Aim: Express every line of the listing below as a Markdown table with two columns, Row and Listing line. Skip the blank lines and leave the pictures out.

Data listing:
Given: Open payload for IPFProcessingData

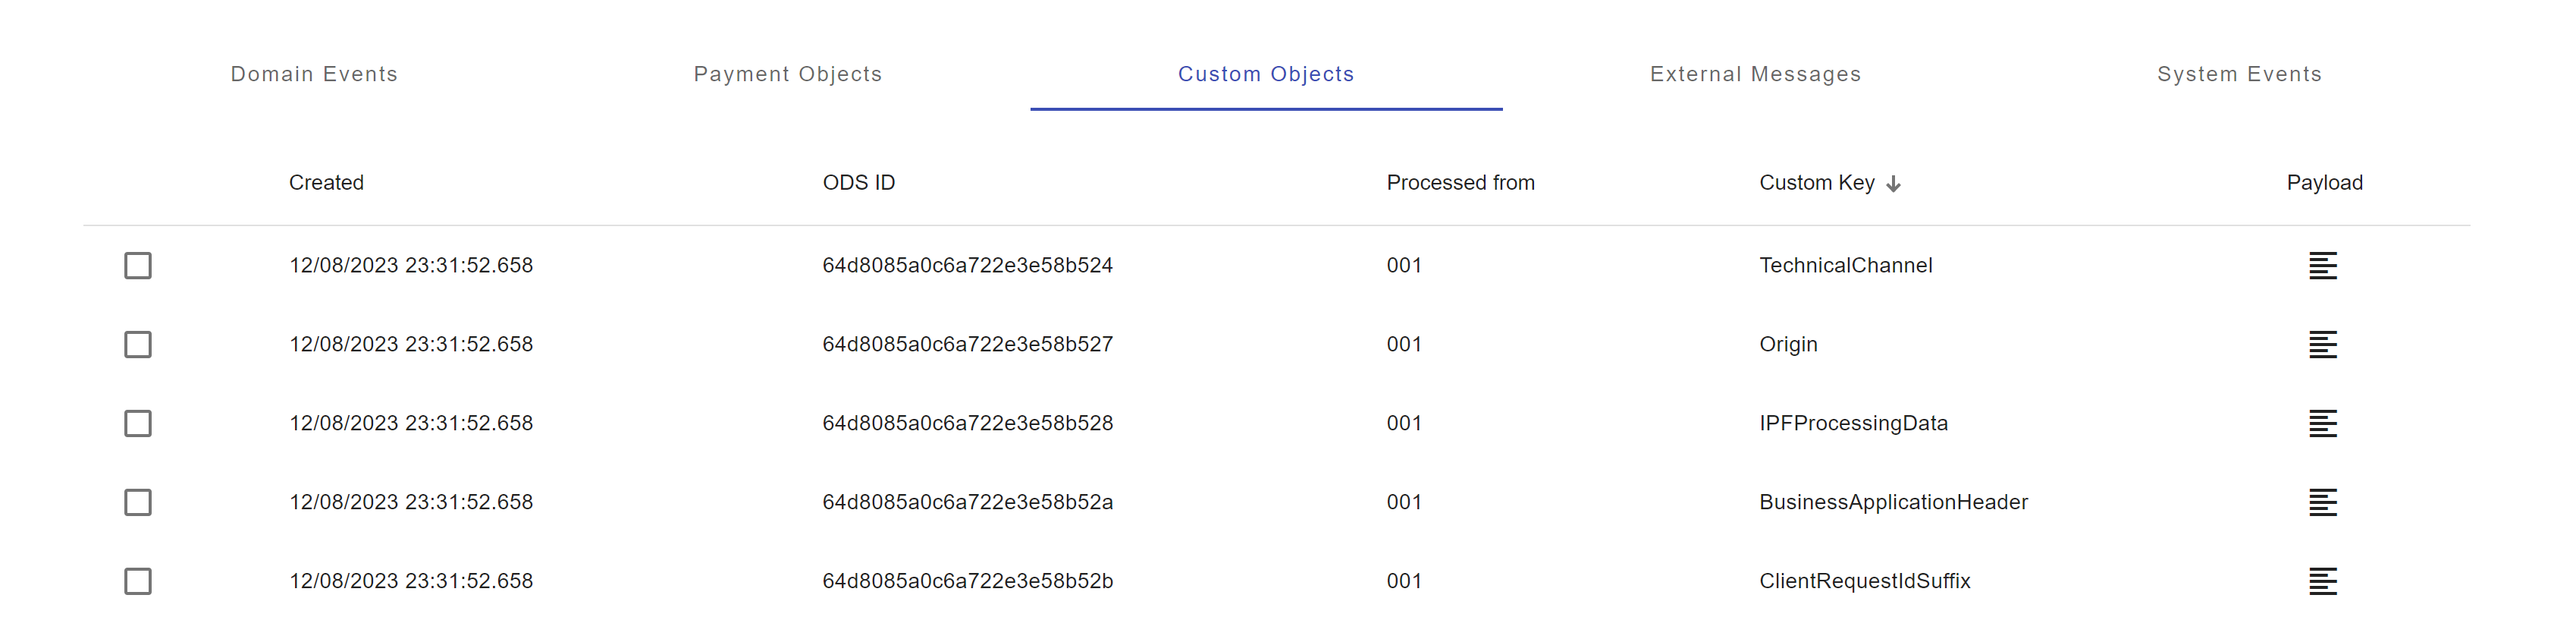Looking at the screenshot, I should point(2323,423).
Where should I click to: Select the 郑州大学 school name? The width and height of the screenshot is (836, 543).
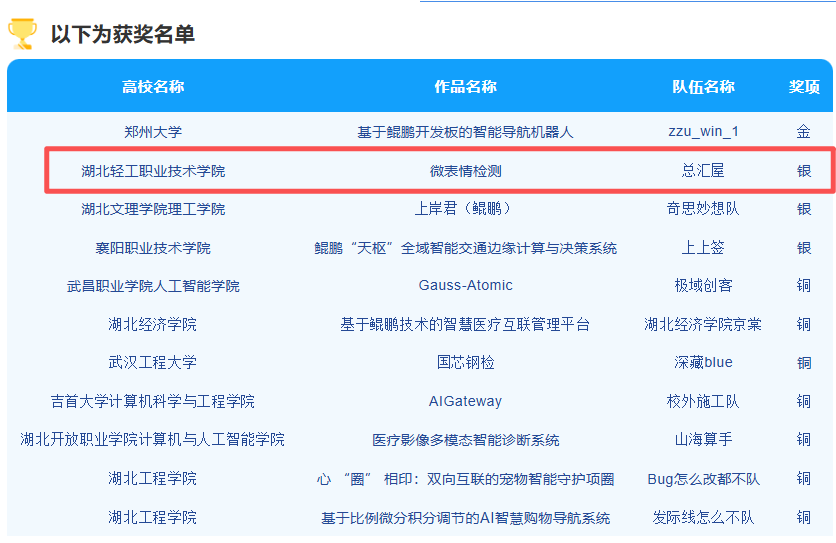[153, 131]
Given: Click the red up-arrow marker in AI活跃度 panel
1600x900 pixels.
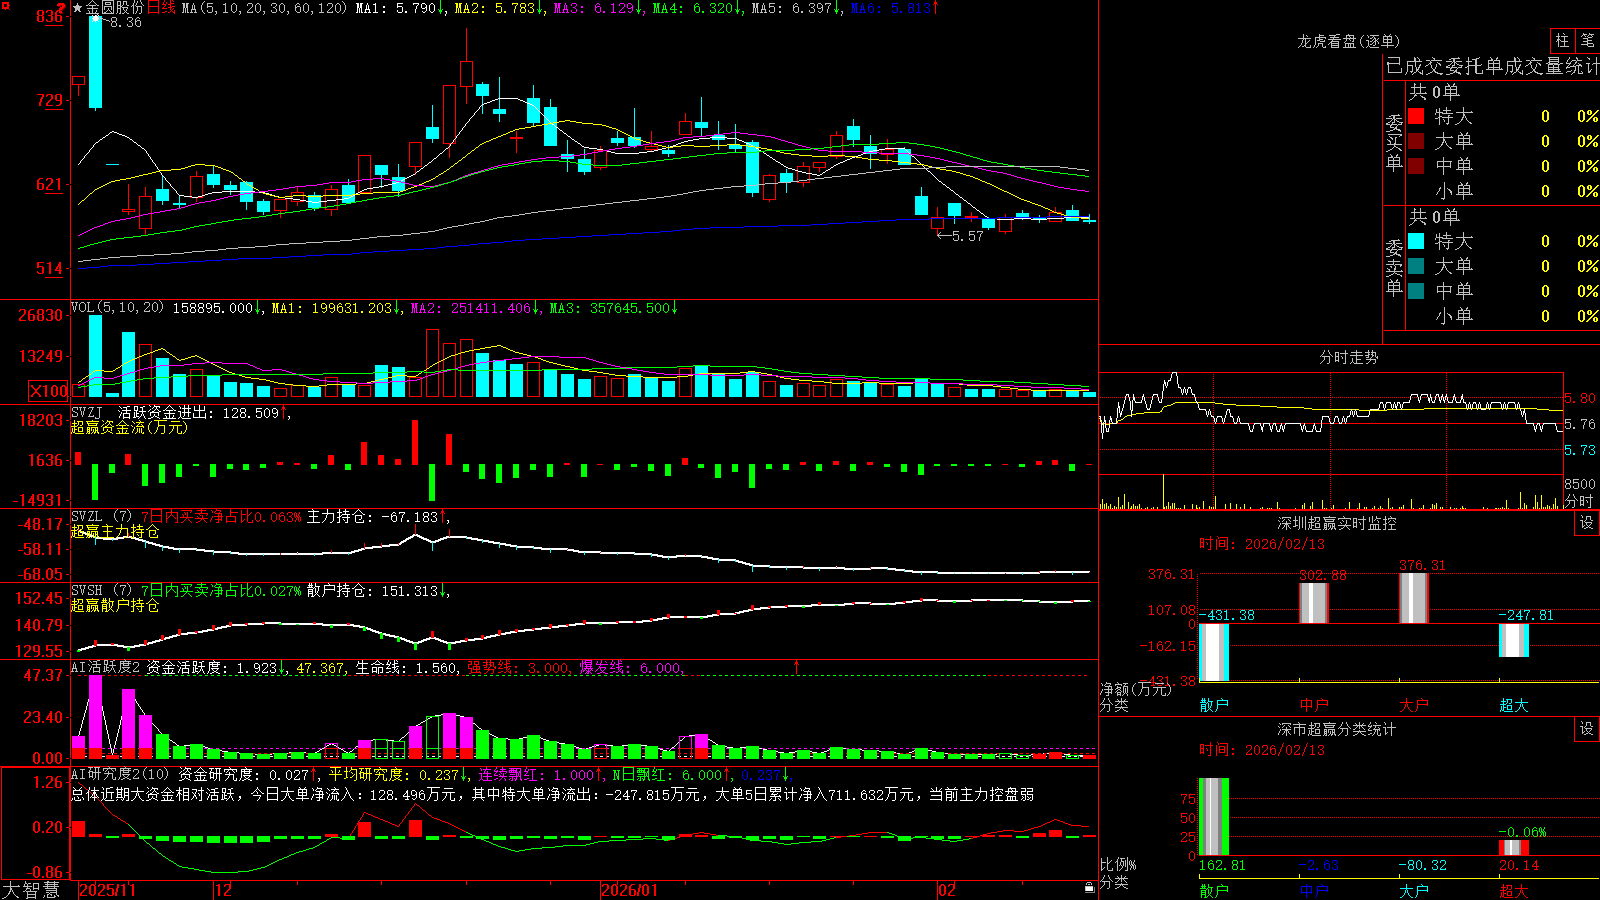Looking at the screenshot, I should pos(796,666).
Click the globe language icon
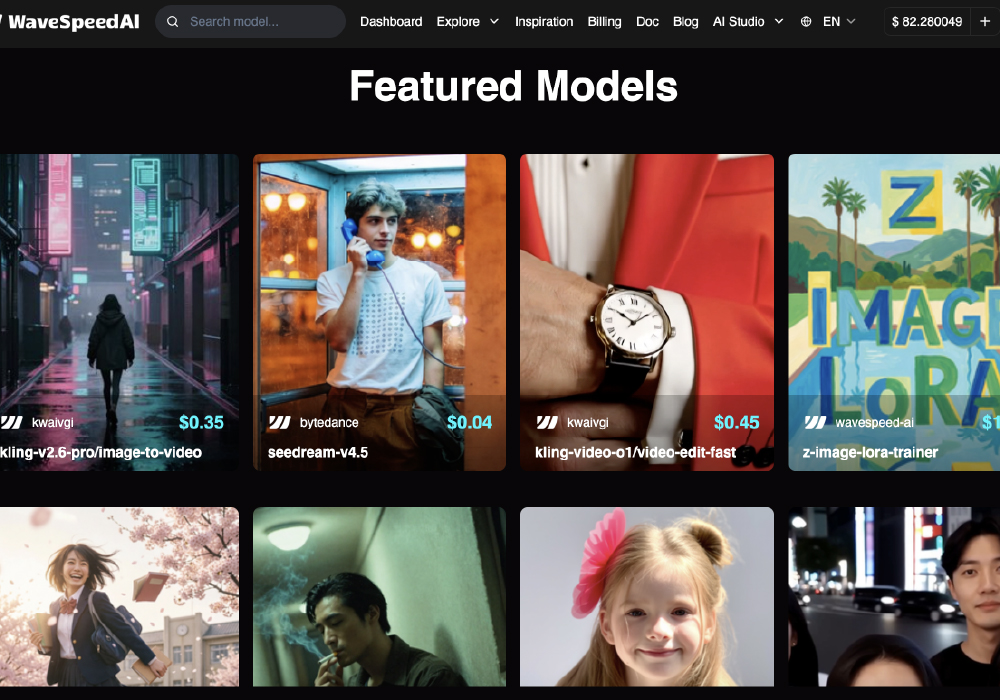The height and width of the screenshot is (700, 1000). (x=806, y=22)
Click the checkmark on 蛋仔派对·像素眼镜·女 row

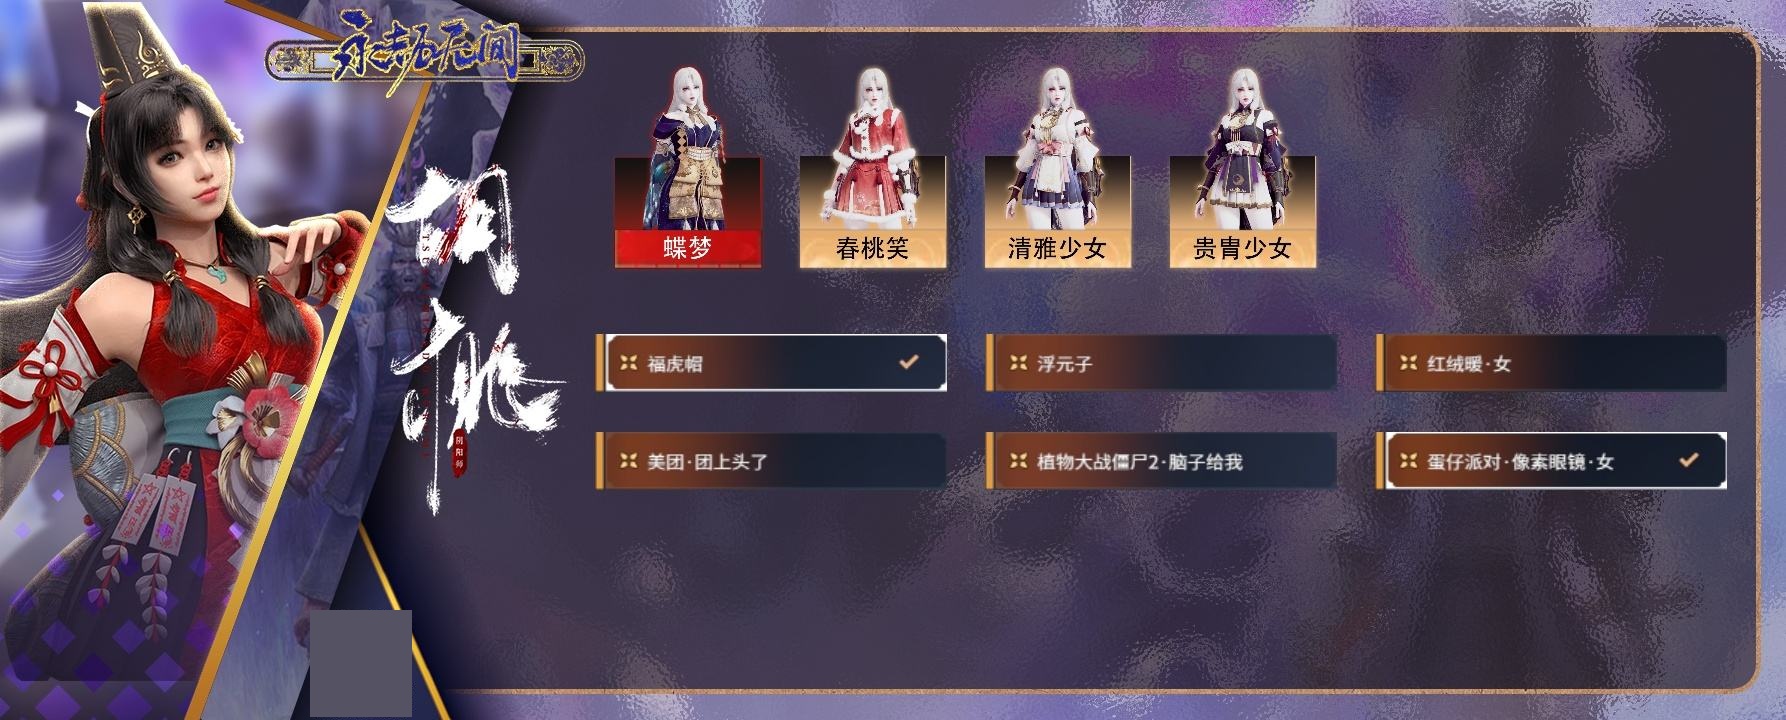(x=1689, y=460)
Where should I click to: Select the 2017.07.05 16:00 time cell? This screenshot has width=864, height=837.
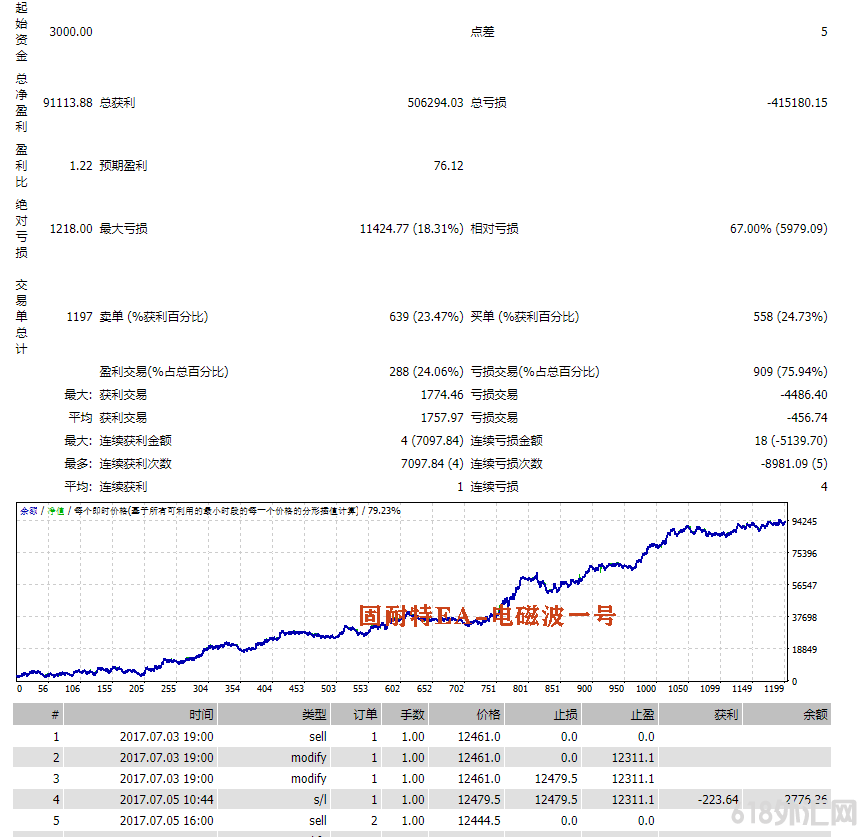pos(166,820)
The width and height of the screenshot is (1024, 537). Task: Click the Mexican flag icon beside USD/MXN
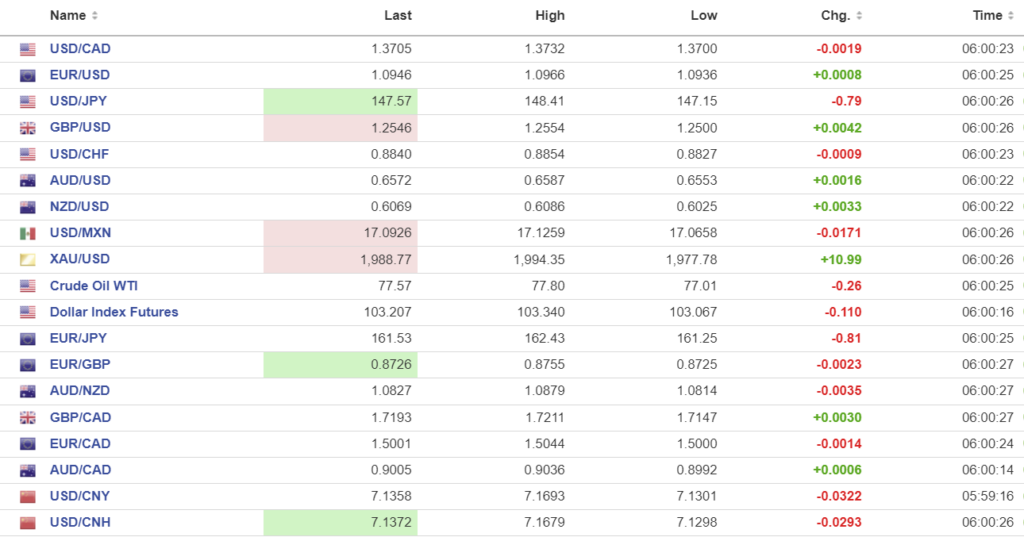27,233
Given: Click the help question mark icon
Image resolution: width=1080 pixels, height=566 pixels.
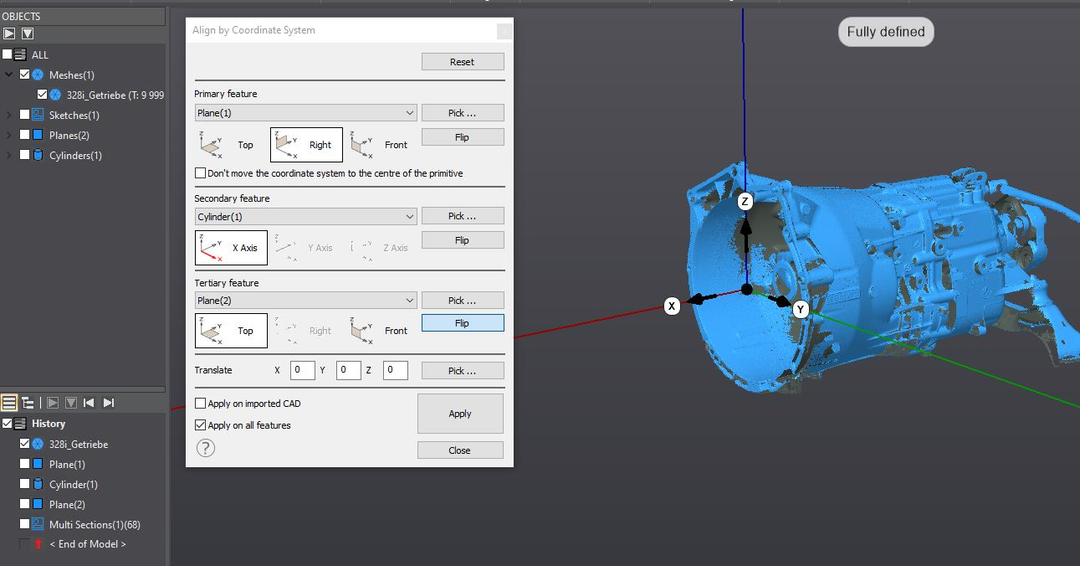Looking at the screenshot, I should 207,449.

Result of the exercise:
| Row | Listing line |
|---|---|
| 1 | Given: Open payload for IPFProcessingData |
| 2 | Looking at the screenshot, I should point(2323,423). |
| 3 | Where should I click to: Select the 郑州大学 school name? The width and height of the screenshot is (836, 543). |
| 4 | [153, 131] |
| 5 | Given: Click the red up-arrow marker in AI活跃度 panel |
| 6 | 1600x900 pixels. |
| 7 | Looking at the screenshot, I should pos(796,666). |
| 8 | Click the globe language icon |
| 9 | The height and width of the screenshot is (700, 1000). (x=806, y=22) |
| 10 | Click the checkmark on 蛋仔派对·像素眼镜·女 row |
| 11 | (x=1689, y=460) |
| 12 | Where should I click to: Select the 2017.07.05 16:00 time cell? This screenshot has width=864, height=837. |
| 13 | pos(166,820) |
| 14 | The width and height of the screenshot is (1024, 537). Task: Click the Mexican flag icon beside USD/MXN |
| 15 | 27,233 |
| 16 | Given: Click the help question mark icon |
| 17 | Image resolution: width=1080 pixels, height=566 pixels. |
| 18 | Looking at the screenshot, I should 207,449. |